— А теперь — быстро под душ, — скомандовал Максим, подхватывая ее на руки, — тебя ждет сюрприз.
— Там?
— Нет, конечно.
— А где?
— Не скажу. Ты хочешь, чтобы сюрприз перестал быть сюрпризом? — Он, глядя на Светлану, слегка приподнял брови.
— Нет! — ответила она и включила воду.
— То-то, — заметил Максим и вошел следом за ней в душевую кабину.
— Нам далеко? — опять, не выдержав, спросила Светлана, когда Максим, накинув ей на плечи пальто, спускался по лестнице.
— Ммм... Несколько шагов, — признался он.
— Что же это может быть? — недоуменно пожала плечами Светлана.
Они прошли по дорожке, потом у дверей в особняк он резко развернул ее и помог подняться по ступенькам. Миновав гостиную, они оказались в комнате с «фонарями». В кресле, стоявшем напротив окна так, что оттуда был виден сад, сидела... Елена Васильевна.
Познакомив Светину бабушку с Екатериной Игоревной и дав последней указания, Максим отправился по своим делам. Он счел, что Елене Васильевне захочется быть одной в тот момент, когда она снова встретится со своим родным домом. И оказался прав. Она действительно была рада и его деликатности, и тому, что Екатерина Игоревна тотчас скрылась в полуподвале, где архитектор расположил современную кухню, чтобы она не портила интерьер особняка. И Елена Васильевна открыла первую дверь...
Много-много лет назад она вот так же в полном одиночестве шла по комнатам. В доме почему-то никого не было.

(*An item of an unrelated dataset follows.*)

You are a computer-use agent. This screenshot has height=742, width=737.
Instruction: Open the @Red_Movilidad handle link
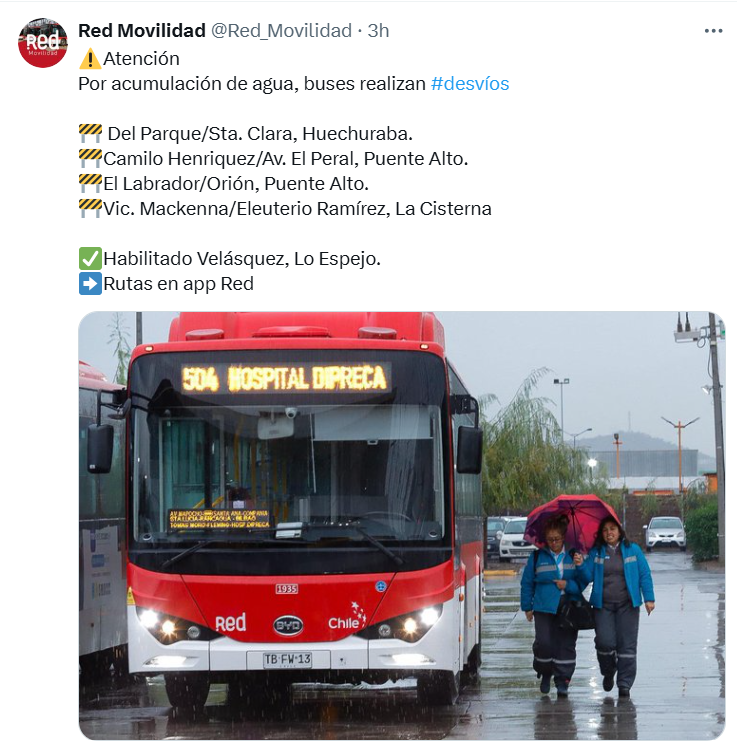[281, 31]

Маленькая Елена шла по дому и смотрела на него новыми глазами. Потому что будто увидела все в ином свете. Она миновала гостиную, уставленную диванчиками и кушетками, отцовский кабинет, прошла в столовую, где стоял большой стол и стулья, несколько этажерок с любимыми мамиными цветами... Позади осталась комната, которую можно было назвать маминым кабинетом. В картинной галерее ей показалось, что старик с пронзительными черными глазами смотрит на нее, и девочке отчего-то стало не по себе. Она поднялась в детскую, посмотрела в окно на засыпанный чистым, белым снегом сад и только тогда успокоилась.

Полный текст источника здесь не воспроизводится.